Data for locating described items
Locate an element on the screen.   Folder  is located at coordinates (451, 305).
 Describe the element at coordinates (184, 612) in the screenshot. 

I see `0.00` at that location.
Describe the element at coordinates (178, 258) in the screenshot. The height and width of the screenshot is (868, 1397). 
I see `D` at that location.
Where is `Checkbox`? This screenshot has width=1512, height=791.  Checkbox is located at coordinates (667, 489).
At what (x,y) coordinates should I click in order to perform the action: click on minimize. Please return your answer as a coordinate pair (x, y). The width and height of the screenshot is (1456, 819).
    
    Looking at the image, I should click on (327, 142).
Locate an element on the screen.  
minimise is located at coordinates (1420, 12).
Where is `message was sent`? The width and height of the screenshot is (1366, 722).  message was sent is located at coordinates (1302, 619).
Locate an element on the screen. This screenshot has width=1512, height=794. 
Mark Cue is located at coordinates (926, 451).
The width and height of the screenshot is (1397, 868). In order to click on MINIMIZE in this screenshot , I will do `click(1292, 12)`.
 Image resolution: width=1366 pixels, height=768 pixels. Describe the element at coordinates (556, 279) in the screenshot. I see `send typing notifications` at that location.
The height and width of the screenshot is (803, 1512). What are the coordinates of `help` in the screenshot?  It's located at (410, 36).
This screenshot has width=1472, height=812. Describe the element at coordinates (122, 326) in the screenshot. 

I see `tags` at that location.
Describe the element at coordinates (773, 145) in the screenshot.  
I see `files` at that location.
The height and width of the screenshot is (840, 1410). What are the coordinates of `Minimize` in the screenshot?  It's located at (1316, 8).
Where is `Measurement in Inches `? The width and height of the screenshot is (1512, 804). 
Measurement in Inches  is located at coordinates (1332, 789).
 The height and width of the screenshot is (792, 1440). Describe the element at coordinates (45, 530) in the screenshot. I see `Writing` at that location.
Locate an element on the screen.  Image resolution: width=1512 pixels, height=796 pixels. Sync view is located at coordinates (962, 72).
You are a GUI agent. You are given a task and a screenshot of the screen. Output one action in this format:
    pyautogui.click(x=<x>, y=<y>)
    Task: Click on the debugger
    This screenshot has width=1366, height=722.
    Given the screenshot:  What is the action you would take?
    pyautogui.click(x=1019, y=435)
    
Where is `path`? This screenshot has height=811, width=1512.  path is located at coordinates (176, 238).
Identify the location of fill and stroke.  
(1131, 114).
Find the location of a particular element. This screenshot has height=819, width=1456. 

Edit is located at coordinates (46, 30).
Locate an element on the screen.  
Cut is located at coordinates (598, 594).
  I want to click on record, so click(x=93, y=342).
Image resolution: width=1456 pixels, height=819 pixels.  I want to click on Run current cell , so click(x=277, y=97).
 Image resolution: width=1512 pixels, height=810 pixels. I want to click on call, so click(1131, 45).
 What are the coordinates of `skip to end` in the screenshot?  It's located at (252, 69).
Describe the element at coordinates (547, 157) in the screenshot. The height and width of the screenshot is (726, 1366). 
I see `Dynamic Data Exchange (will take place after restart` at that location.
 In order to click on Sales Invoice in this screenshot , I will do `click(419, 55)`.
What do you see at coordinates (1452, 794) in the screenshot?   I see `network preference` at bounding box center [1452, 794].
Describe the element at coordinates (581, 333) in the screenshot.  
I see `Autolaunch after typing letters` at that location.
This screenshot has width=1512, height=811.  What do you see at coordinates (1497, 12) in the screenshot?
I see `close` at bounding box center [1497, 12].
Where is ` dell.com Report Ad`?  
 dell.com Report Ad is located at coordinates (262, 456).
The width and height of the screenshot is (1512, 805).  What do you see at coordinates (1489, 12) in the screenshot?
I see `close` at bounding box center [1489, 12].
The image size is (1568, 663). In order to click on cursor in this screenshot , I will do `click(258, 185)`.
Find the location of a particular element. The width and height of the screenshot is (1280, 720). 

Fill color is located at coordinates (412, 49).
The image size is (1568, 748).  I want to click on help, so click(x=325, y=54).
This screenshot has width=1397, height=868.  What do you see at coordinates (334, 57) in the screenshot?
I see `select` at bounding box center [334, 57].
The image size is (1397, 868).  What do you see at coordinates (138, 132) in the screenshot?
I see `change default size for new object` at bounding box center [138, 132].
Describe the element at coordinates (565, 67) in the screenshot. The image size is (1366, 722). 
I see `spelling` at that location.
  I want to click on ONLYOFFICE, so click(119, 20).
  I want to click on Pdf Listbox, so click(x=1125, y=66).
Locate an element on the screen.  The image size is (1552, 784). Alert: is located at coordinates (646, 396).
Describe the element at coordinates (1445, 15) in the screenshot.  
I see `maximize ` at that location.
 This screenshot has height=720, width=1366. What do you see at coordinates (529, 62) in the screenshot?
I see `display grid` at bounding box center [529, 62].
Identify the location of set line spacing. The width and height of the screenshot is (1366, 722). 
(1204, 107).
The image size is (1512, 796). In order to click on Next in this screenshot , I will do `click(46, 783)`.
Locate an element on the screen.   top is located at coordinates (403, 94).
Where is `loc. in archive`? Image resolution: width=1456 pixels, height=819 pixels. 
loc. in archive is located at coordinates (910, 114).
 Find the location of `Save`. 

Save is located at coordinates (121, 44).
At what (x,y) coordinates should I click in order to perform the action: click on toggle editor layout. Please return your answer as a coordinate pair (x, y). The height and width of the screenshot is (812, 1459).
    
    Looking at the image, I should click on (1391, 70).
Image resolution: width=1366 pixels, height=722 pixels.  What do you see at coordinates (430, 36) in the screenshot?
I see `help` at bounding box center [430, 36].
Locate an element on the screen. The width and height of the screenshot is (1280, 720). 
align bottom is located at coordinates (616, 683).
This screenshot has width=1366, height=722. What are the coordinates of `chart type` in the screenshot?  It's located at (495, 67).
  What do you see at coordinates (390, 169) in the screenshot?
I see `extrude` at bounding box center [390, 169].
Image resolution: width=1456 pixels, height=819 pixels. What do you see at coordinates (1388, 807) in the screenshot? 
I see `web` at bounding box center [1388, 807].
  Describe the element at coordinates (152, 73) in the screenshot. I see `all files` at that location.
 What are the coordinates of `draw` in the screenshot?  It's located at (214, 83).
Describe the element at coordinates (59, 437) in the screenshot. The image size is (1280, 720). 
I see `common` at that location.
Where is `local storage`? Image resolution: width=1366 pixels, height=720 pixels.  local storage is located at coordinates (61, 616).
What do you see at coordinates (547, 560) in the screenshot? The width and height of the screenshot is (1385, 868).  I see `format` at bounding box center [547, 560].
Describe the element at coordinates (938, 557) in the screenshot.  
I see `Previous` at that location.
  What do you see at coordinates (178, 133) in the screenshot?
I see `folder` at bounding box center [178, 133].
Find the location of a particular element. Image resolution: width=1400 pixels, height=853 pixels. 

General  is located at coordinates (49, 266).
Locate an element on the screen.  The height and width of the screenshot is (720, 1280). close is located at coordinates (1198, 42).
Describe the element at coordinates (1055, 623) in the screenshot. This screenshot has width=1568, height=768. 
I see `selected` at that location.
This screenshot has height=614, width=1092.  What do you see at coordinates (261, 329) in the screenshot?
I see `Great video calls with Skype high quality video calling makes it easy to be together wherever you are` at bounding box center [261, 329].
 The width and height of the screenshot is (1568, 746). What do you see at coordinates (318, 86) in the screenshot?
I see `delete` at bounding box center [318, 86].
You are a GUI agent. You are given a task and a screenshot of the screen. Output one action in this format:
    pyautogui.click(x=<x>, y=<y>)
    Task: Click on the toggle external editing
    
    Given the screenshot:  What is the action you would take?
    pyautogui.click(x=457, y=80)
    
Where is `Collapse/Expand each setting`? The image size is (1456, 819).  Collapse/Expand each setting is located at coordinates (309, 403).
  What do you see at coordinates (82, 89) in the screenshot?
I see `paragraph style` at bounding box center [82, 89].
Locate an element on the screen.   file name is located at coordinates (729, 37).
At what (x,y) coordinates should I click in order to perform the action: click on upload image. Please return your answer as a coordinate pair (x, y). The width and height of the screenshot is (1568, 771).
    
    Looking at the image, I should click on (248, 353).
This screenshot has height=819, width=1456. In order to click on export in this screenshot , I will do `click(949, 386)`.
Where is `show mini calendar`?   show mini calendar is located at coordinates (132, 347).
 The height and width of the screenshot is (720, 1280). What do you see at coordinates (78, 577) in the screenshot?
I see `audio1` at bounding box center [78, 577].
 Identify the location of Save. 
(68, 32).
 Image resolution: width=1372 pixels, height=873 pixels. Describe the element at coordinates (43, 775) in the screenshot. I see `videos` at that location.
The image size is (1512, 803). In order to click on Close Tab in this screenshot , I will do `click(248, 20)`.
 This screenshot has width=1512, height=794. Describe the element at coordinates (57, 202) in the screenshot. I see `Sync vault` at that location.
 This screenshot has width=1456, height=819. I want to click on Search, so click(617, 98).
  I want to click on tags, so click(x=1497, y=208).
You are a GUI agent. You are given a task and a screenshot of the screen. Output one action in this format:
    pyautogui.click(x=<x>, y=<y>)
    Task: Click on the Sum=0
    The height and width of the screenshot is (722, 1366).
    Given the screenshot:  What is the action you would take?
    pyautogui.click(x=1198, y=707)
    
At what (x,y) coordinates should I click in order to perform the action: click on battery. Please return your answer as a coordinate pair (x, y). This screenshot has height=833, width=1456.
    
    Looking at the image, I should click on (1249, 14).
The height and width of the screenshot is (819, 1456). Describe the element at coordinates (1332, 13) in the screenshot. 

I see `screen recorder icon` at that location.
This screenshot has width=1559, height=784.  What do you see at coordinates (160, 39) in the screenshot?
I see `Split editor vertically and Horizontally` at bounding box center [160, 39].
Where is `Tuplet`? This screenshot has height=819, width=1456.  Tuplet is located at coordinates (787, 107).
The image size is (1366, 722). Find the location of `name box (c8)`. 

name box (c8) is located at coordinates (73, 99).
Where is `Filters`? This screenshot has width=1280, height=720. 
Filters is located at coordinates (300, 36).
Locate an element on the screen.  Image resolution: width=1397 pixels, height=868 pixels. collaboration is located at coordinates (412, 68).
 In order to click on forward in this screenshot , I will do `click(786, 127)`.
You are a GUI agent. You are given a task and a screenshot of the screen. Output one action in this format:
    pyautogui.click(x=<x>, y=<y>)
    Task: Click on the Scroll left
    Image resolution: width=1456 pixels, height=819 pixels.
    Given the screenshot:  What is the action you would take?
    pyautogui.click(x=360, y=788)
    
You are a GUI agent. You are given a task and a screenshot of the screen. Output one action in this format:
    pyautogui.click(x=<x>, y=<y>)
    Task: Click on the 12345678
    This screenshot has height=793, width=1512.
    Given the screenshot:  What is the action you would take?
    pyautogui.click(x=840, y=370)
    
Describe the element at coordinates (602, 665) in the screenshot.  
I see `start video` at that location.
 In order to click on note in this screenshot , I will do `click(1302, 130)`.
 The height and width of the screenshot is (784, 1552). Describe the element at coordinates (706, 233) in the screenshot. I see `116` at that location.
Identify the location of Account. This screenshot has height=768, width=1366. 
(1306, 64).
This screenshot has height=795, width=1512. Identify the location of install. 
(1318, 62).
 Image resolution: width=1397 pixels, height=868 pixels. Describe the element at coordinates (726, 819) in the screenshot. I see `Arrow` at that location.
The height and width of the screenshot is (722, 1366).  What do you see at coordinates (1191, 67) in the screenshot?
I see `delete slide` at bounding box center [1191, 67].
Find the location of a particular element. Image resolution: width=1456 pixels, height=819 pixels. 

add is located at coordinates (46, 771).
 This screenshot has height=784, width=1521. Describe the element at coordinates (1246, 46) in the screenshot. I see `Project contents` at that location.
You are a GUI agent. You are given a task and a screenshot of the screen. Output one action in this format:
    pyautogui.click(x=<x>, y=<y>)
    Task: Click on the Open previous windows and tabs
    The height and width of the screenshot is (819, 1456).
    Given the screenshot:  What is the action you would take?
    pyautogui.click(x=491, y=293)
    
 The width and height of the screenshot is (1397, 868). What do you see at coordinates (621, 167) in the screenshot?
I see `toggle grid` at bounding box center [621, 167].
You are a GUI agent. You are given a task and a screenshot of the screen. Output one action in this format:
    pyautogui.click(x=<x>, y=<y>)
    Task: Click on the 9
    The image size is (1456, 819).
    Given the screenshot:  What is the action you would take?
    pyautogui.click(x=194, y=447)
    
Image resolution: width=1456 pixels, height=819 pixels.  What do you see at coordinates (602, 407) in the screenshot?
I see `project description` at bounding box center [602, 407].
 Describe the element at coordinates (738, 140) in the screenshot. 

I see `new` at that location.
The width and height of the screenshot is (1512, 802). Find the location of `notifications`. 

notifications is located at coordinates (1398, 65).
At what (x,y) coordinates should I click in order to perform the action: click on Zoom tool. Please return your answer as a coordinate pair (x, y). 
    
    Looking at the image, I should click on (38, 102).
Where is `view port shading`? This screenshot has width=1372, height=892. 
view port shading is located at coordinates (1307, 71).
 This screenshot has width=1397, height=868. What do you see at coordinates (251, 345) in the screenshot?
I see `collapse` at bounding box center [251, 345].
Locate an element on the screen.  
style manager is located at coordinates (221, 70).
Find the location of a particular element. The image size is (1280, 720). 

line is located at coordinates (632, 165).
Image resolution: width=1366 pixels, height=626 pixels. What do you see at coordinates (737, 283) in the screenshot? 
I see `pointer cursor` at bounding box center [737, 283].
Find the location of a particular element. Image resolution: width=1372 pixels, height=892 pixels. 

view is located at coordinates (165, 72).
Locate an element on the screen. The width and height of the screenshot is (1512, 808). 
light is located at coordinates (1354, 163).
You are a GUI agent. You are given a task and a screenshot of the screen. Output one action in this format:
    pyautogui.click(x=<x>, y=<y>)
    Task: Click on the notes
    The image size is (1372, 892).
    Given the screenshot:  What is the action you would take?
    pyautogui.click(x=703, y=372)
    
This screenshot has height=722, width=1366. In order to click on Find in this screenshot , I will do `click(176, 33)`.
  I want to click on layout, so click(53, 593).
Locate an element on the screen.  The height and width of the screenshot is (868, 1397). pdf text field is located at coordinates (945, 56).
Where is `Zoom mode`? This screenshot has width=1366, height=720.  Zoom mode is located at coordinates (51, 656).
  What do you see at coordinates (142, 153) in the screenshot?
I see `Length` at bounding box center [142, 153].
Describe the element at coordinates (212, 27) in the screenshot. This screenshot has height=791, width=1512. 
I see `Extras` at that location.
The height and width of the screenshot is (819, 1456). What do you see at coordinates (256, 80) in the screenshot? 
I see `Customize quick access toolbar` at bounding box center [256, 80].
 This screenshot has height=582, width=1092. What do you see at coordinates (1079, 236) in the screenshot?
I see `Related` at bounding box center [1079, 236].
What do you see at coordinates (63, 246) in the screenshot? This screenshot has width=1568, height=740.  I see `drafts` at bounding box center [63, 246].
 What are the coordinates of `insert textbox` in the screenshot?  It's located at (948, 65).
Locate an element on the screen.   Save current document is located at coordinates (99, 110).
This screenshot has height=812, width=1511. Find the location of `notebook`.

Task directions |
Duplicate the part of the data above that opens with the line containing "pixels, height=892 pixels." and closes with the line containing "I want to click on layout, so", both lines included.

Reply |
Find the location of a particular element. Image resolution: width=1372 pixels, height=892 pixels. 

view is located at coordinates (165, 72).
Locate an element on the screen. The width and height of the screenshot is (1512, 808). 
light is located at coordinates (1354, 163).
You are a GUI agent. You are given a task and a screenshot of the screen. Output one action in this format:
    pyautogui.click(x=<x>, y=<y>)
    Task: Click on the notes
    The image size is (1372, 892).
    Given the screenshot:  What is the action you would take?
    pyautogui.click(x=703, y=372)
    
This screenshot has height=722, width=1366. In order to click on Find in this screenshot , I will do `click(176, 33)`.
  I want to click on layout, so click(53, 593).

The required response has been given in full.